TL;DR: Day-2 proves whether that artifact can be safely operated. This requires engineering judgment, environmental awareness, ownership, and governance beyond code generation.

The Historical Pattern

The current trend is analogous to earlier abstraction shifts in software engineering.

As the industry moved from machine code to higher-level languages, frameworks, managed runtimes, cloud platforms, and code generators, the value of manually producing low-level mechanics declined, while the value of system understanding increased.

LLMs extend this pattern by compressing boilerplate and first-pass implementation even further. But they differ from earlier abstraction layers in one important way: they are less deterministic. A compiler, framework, or traditional code generator usually transforms known inputs into predictable outputs. LLMs and agentic systems infer intent, fill gaps, invent structure, choose libraries, make assumptions, and produce plausible artifacts that may or may not reflect the real operating constraints.

That matters because production environments are built around deterministic expectations: stable interfaces, repeatable deployments, clear data contracts, known permissions, predictable failure modes, auditable changes, and recoverable states.

Generated code can be made reliable, but only after review, testing, constraint, and integration. Until then, it is a proposal, not a system.

The risk is sharper when the LLM or agent remains inside the runtime, because the system may behave probabilistically in operation.
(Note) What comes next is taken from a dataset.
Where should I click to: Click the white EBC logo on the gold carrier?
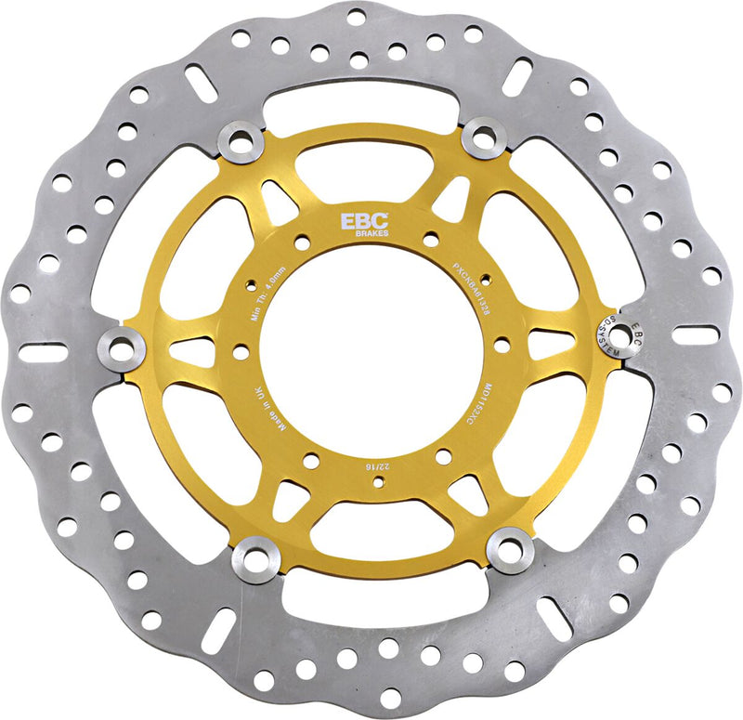point(358,223)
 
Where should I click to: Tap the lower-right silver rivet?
point(511,550)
That requires bounded actions, logging, human review, fallbacks, evaluations, and clear operating limits.

TL;DR: LLMs continue the historical pattern of abstraction moving work upward, but their non-determinism makes review, testing, integration, and operational judgment even more important.

The Evolving Role of Engineers

That is why the engineering role does not disappear: engineering judgment is the ability to decide not just whether something can be built, but whether it should be built, shipped, operated, maintained, and trusted.
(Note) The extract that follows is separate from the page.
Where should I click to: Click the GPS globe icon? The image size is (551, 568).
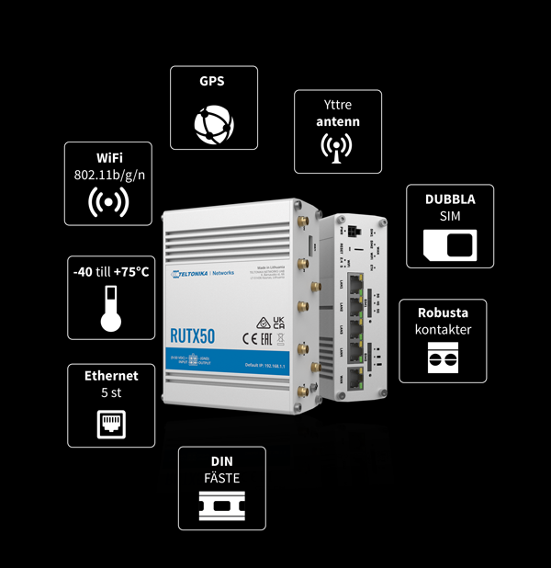pos(214,122)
As code generation becomes cheaper, the center of engineering value moves upward: toward system design, operational ownership, architectural review, risk management, and production stewardship—the work traditionally associated with senior, staff, and lead engineers.

Correspondingly, the value proposition of junior developers also shifts toward understanding generated code, testing, debugging, documenting assumptions, maintaining bounded components, and learning how artifacts behave inside real systems.

TL;DR: As AI makes code generation cheaper, engineering value shifts from producing artifacts to judging, validating, integrating, operating, and maintaining them safely.

Conclusion

LLMs and agentic AI do not just make it easier to build software; they make it easier to create artifacts that look like systems before anyone has decided whether they should become systems.

The real advantage will not go to those who generate the most code or move the fastest, but to those who can judge which artifacts deserve to enter production and which should remain prototypes.

TL;DR: Agentic AI makes day-1 easier; it also makes day-2 more important.